It was not necessary. The dragon collapsed and rocked back and forth on the pavement. Glorianna watched with a mixture of hot satisfaction and cool fascination as the thing moved less and less. Then, amazingly, it changed shape.

It lost its wings first, then its sharp teeth and nose horn, then its tail, then its bulk, then its color and texture. Soon, all that was left on the ground was a naked woman, lying on her stomach, gasping in pain. She was a bit overweight, yet smaller than what had been terrorizing the town. The woman’s dark features betrayed shock at her wounds and her change. Her back arched and caved; trickles of blood coursed down her shoulder blades.

The sounds around them—the people’s screams, the dragons’ roars, the smashing of windows, and the chatter of gunfire—died down, until all that was left was the crackling of burning timber in the surrounding shops. Glorianna was mildly aware that all of her neighbors had gathered near, and that at least three or four dragons had perched themselves on rooftops above. Everyone was staring at her, and at the miserable victim at her feet.

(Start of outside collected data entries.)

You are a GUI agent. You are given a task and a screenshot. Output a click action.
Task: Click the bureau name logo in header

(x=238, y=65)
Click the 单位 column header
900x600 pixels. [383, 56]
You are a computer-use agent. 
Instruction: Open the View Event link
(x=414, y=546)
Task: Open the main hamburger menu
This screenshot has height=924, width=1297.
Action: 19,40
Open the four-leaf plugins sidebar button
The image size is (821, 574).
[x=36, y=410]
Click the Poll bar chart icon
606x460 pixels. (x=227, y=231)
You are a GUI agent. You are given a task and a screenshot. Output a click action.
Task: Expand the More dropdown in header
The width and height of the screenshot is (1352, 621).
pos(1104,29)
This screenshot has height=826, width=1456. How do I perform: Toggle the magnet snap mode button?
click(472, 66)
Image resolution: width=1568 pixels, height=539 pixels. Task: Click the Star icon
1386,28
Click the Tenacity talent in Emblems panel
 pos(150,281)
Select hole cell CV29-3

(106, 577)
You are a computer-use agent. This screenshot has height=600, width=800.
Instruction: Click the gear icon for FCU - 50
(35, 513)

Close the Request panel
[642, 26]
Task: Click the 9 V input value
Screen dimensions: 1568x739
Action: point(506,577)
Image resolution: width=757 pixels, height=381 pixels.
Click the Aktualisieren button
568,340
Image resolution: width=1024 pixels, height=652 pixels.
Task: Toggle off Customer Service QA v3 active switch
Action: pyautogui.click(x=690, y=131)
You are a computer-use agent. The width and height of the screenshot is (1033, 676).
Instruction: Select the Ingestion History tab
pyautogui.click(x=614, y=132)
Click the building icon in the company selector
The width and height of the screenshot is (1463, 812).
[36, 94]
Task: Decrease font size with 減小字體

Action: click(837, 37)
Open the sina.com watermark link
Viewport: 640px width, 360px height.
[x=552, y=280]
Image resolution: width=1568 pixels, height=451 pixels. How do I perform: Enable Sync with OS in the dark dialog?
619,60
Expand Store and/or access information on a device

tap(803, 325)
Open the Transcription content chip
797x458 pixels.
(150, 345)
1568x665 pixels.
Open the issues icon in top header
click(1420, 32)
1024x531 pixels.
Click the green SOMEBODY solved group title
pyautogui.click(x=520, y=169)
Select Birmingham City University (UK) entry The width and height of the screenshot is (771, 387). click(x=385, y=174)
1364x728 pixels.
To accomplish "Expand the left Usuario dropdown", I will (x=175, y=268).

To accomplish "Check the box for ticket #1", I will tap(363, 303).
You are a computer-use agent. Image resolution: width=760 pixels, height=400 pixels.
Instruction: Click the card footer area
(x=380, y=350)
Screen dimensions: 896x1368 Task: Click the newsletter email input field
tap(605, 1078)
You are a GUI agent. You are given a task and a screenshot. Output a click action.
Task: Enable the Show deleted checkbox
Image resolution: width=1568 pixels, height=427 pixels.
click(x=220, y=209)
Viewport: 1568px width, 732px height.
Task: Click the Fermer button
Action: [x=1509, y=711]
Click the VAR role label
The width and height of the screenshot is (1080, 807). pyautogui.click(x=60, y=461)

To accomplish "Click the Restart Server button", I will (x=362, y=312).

Who was still alive. She prodded the woman’s leg with the fork, drawing blood again. The pierced leg did not budge. After a full minute, Glorianna began to realize what everyone else here was surely thinking: The wound was a crippling blow, but not fatal.

“Gn . . . ng . . .”
The woman tried to pull herself up. Neither legs nor arms would cooperate.

Glorianna’s cheeks flushed with the certainty of what she had done. Carefully stepping forward, she stooped to one knee by the woman’s head and whispered in her ear.

“I turned you back.”

Her enemy bent her head up. Glorianna followed her gaze.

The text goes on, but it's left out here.